大枠としては異世界召喚ものですが、メインはバトルや戦争ではなく、経済や政治といった内政です。
滅びてしまった国を経済に長けた主人公が再生していく、という話の構成になっているのですが
彼が召喚主にして命の恩人であるメインヒロイン・ミユを容赦なく使い倒す様が酷いけれども面白い。
いやまあ救うべき対象が破綻寸前である以上、使えるものを最大限利用するのは当然ではあるのですが…
一応、彼女の意思を尊重して、被害が大きくなるような非道外道な策は使っていないので無問題?
ラブコメ面は二人の運命のヒロインから好かれている主人公ですが、最終的には二人とも嫁にするのだろうか。
主人公は幾多の企業を再生させ、若くして財産を築くも、金に目がくらんだ友人や親戚に裏切られ
果ては父親に刺されてしまい絶望するも、亡国の姫・ミユによって異世界に召喚された高校生社長の少年。
物腰穏やかで理知的な性格。
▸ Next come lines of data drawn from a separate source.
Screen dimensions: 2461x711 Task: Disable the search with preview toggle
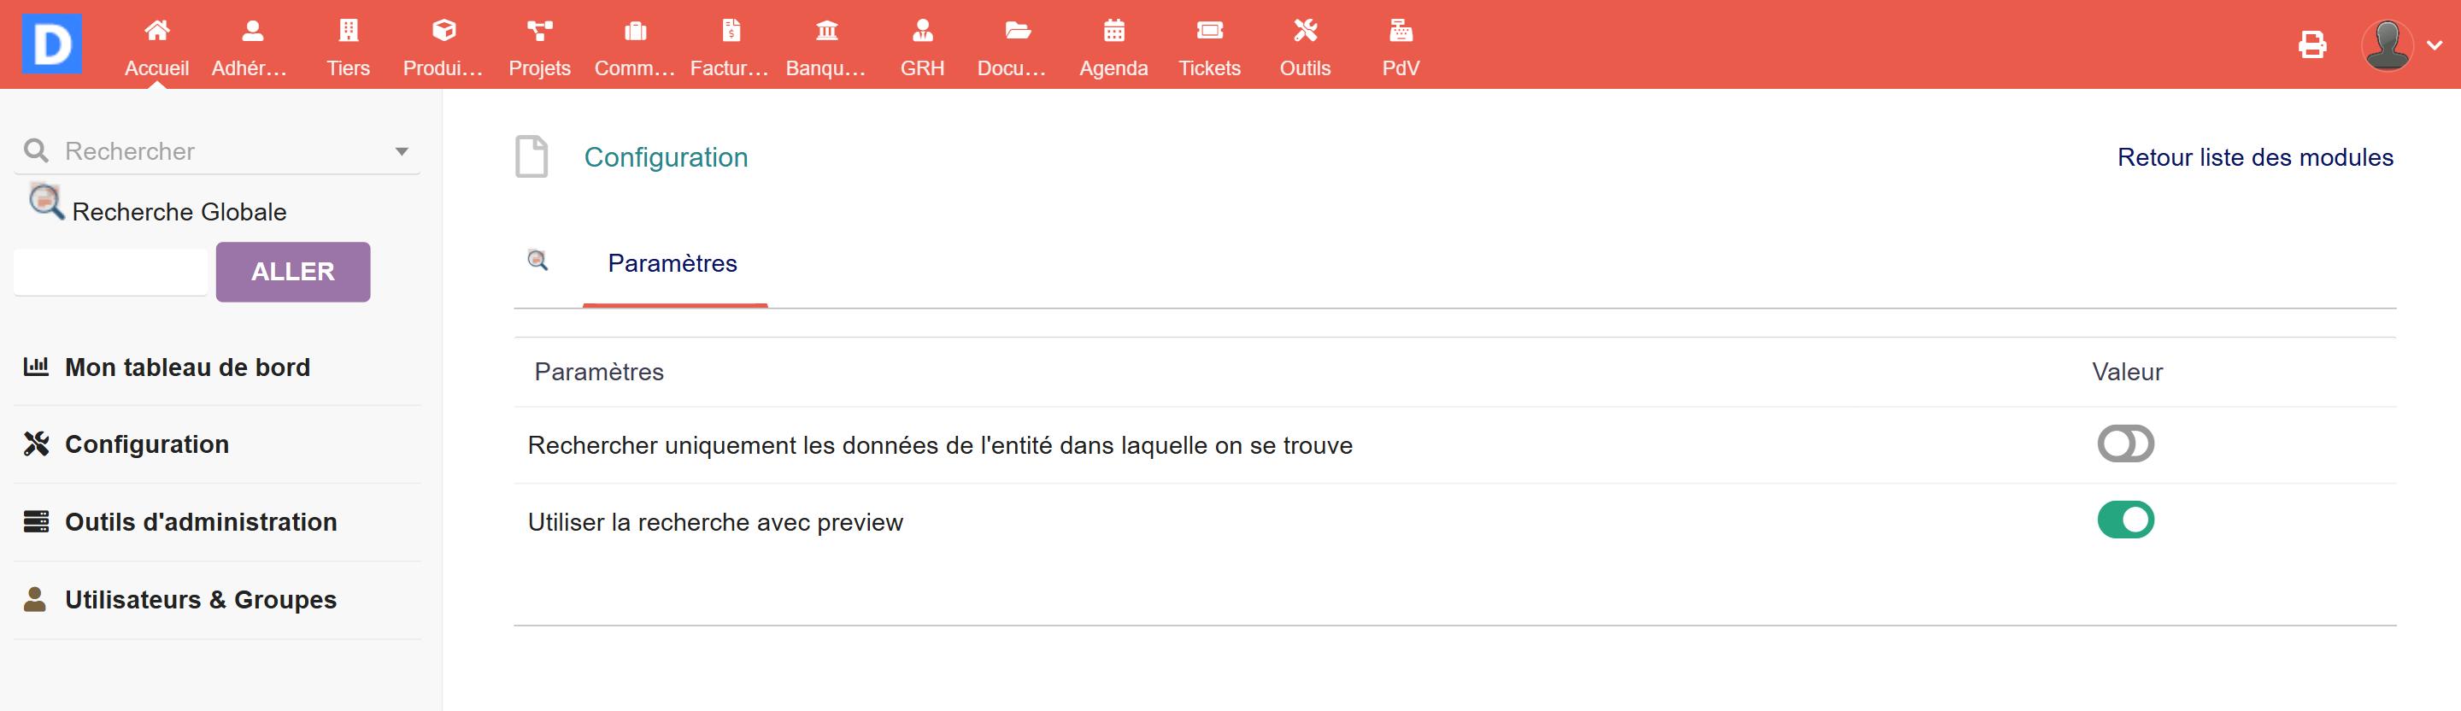(x=2125, y=520)
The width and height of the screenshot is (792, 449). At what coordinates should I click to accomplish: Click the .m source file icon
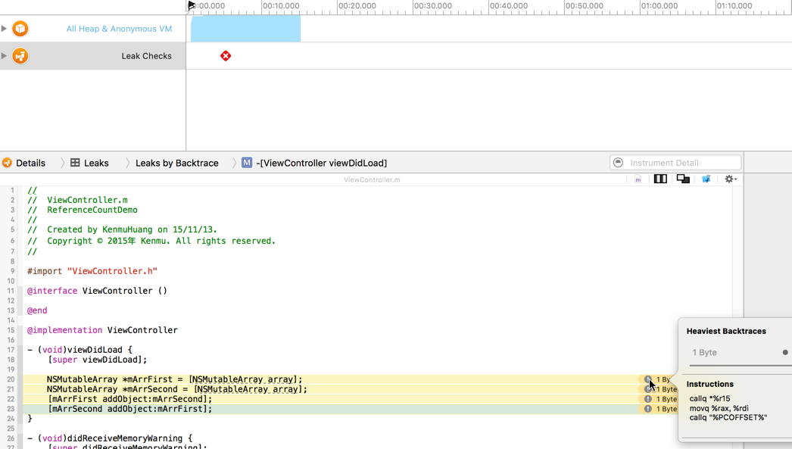pos(638,180)
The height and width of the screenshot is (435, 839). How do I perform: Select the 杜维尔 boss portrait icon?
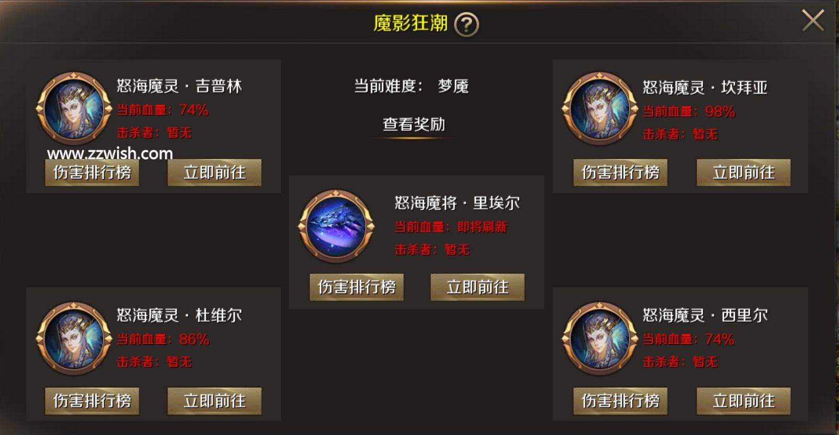(x=74, y=338)
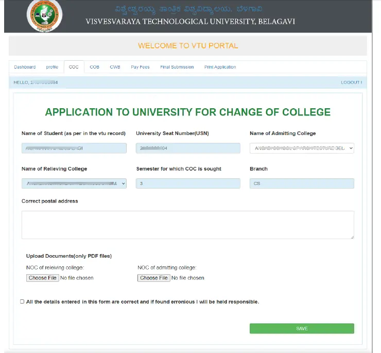This screenshot has height=353, width=381.
Task: Focus the Semester for COC field
Action: (x=188, y=183)
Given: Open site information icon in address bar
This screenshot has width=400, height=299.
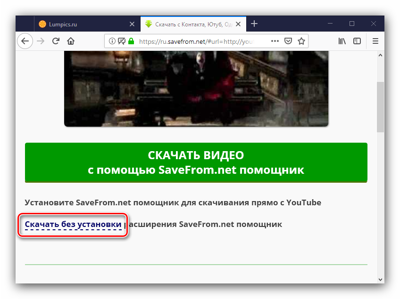Looking at the screenshot, I should pyautogui.click(x=112, y=41).
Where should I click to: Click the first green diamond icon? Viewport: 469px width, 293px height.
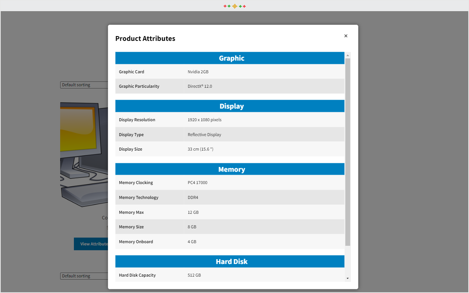pos(229,6)
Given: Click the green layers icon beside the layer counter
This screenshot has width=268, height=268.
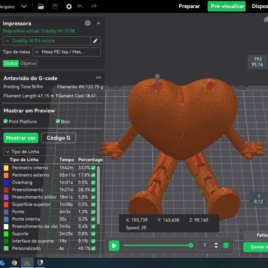Looking at the screenshot, I should click(226, 245).
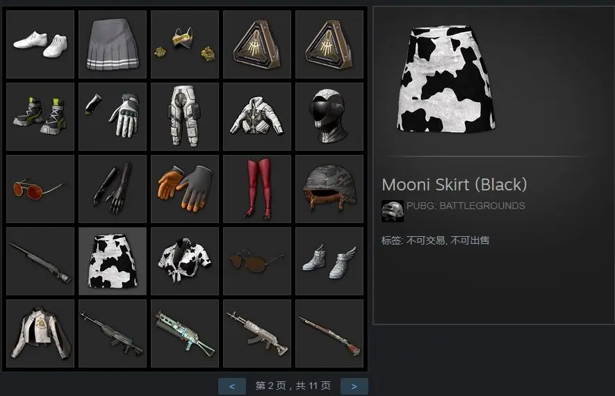Open the PUBG: BATTLEGROUNDS game link
The image size is (615, 396).
point(466,206)
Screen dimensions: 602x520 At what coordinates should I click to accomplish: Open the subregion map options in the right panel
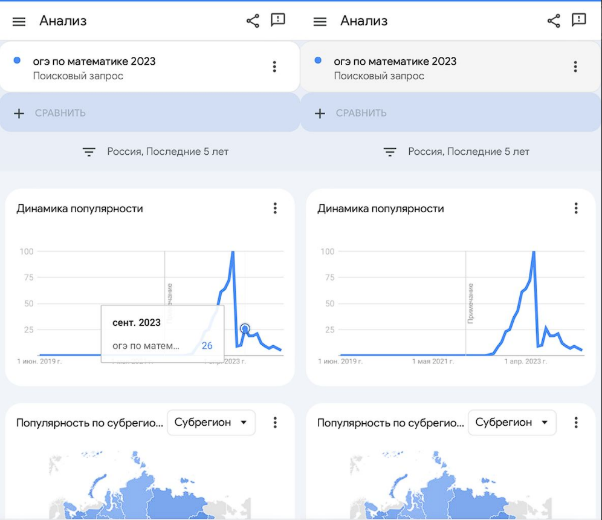[x=576, y=423]
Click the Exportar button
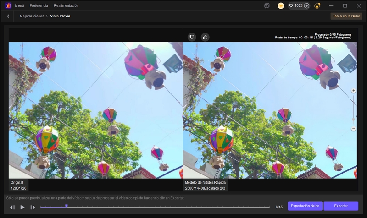This screenshot has height=218, width=367. [x=340, y=206]
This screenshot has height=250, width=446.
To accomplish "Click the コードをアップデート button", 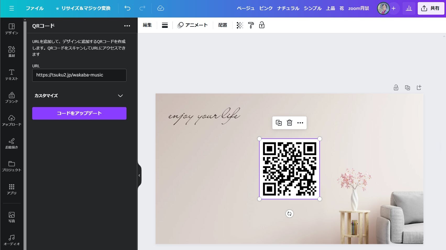I will [79, 113].
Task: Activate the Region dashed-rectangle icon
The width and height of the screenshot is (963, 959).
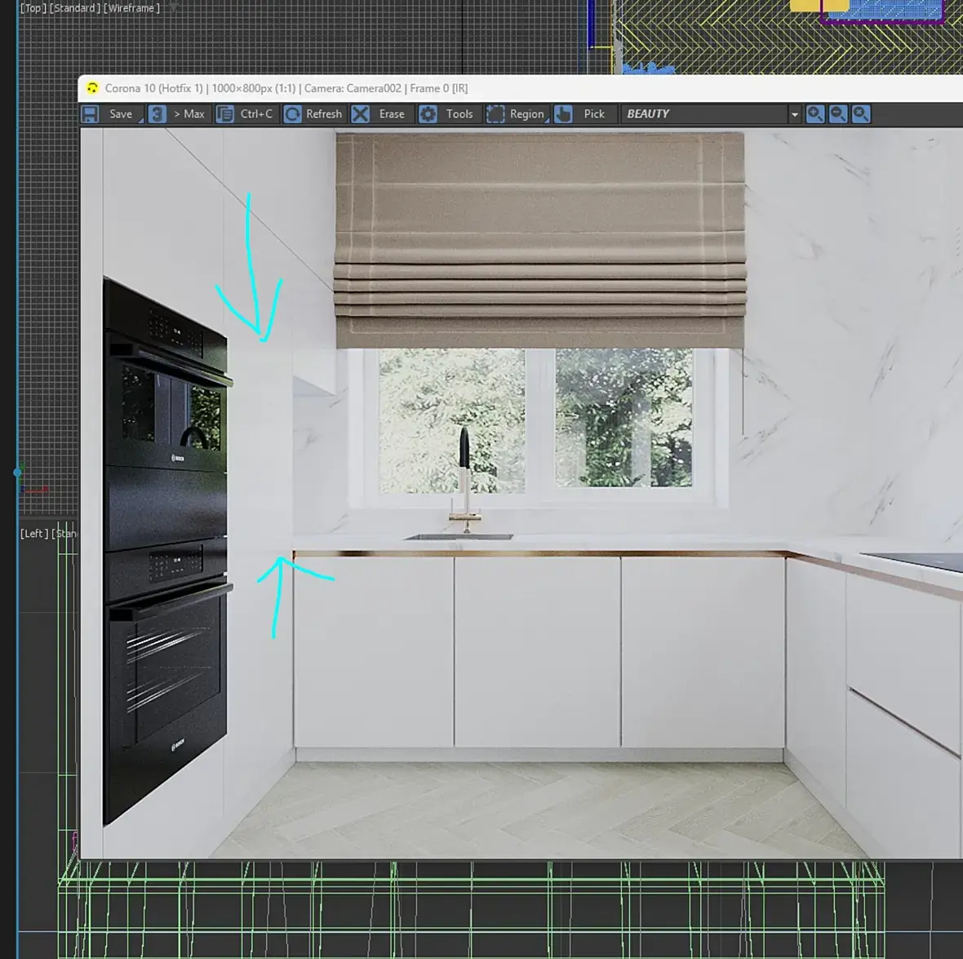Action: [495, 114]
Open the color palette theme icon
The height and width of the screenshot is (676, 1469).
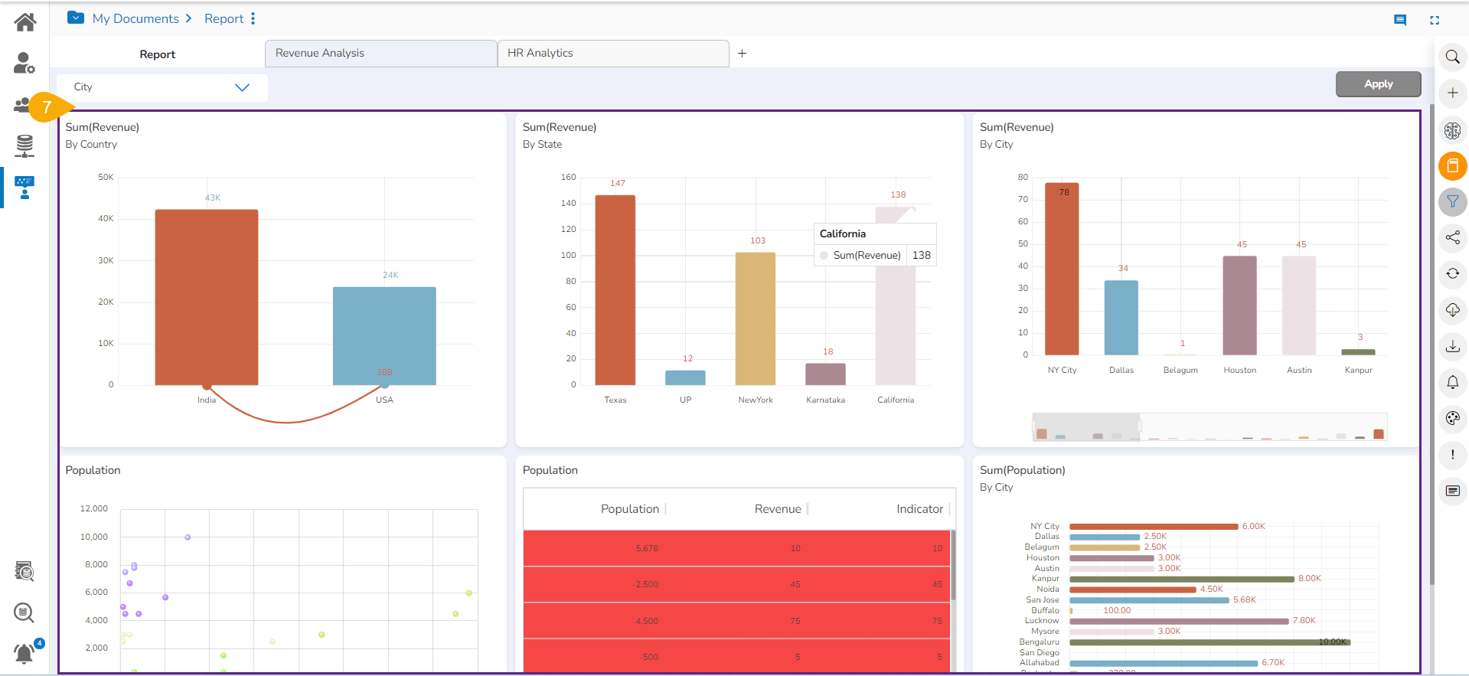point(1452,419)
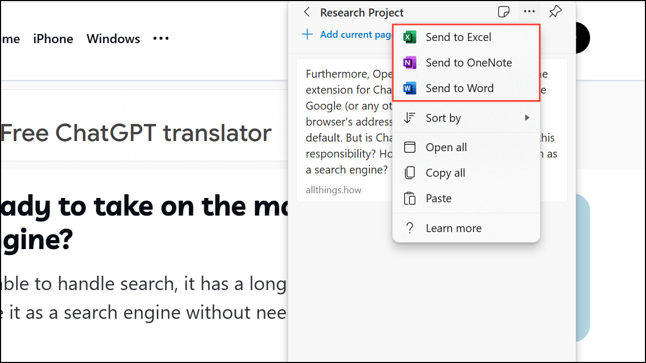
Task: Click the three-dot more options button
Action: (x=529, y=12)
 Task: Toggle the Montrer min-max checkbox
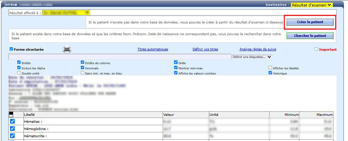[176, 68]
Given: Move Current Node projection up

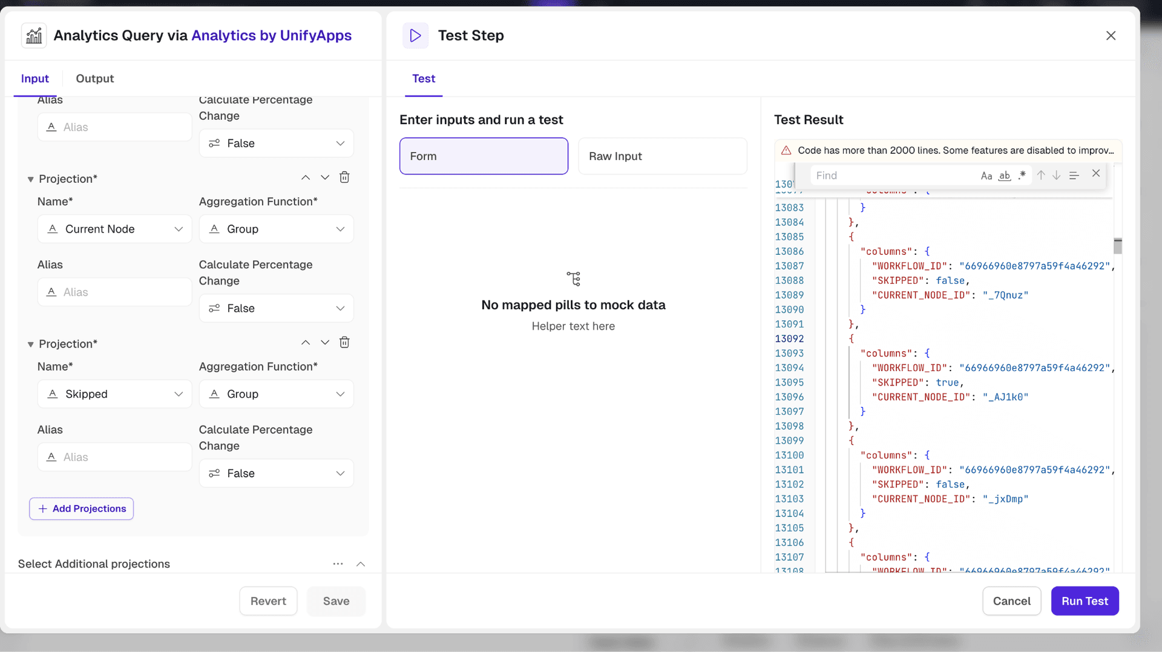Looking at the screenshot, I should [306, 177].
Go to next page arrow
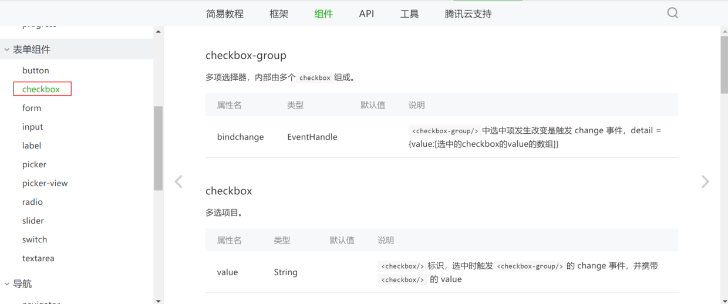The height and width of the screenshot is (304, 728). pos(705,182)
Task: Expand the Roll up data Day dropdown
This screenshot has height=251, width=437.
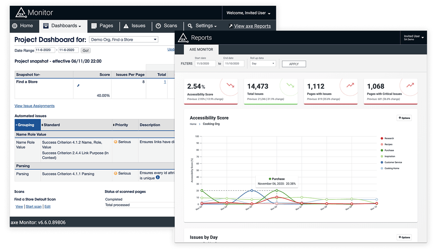Action: click(263, 63)
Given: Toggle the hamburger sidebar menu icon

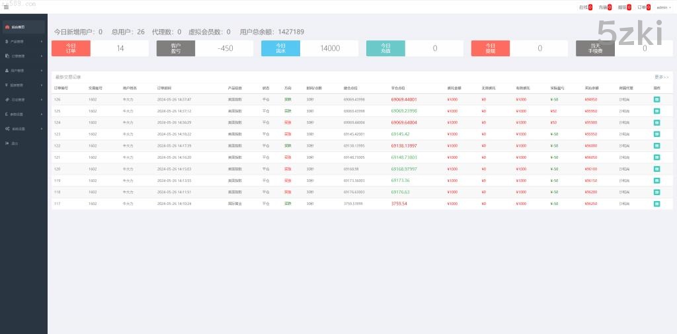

頭が回り、弁舌に優れているなど、再生屋としての腕前は優秀。
お金が原因で親戚、友人、そして父親すらも失ったことから、心の底で「愛されたい」と願っている。
ヒロインは誠実な王女、傾国の令嬢。
一番のお気に入りはふたつの覇権国家と接する位置に領地を持つ辺境伯領の令嬢、フィア・レ・ラント。
銀の長髪、アクアマリンに透き通った瞳の、十を少々過ぎた歳の頃の美少女。
微笑んだだけで貴族が八人くらい失神した等の逸話を持つほどの美貌の持ち主だが
その美少女っぷりが原因で、自国の多数の貴族が馬鹿を働き、傾国したくもないのにしてしまっている。
聡明で領地経営の才に長けており、幼くして領政を司っているが、領地と領民への愛は本物。
おまじないで鏡に映った運命の人である主人公に好意を抱いている。
現時点(一巻)においての評価はC。
タイトルの割にダンジョン要素が薄いのが気になるところですが、頭を使った内政ものとしては楽しめるかと。
テーマが「再生」なだけに、救いようのない悪人も登場しないので読後感も気持ちよいですしね。
ただし、金に目がくらんで召喚前の主人公を裏切ったクズ人間たちについてはスルーの方向で。
キャラに関しては、再生屋の異名に違わぬ辣腕っぷりを見せてくれる主人公が実に頼もしい。
良く言えば心優しく、悪く言えば甘さが目立つミユとは一見すると水と油ですが、恩人ということもあって
主人公が常に彼女を立てる(でも使い潰しはする)形になっているので良い関係に見えますし。
本筋は敵対していた軍務卿と和解することに成功し、さらなる政治と経済での戦いへ。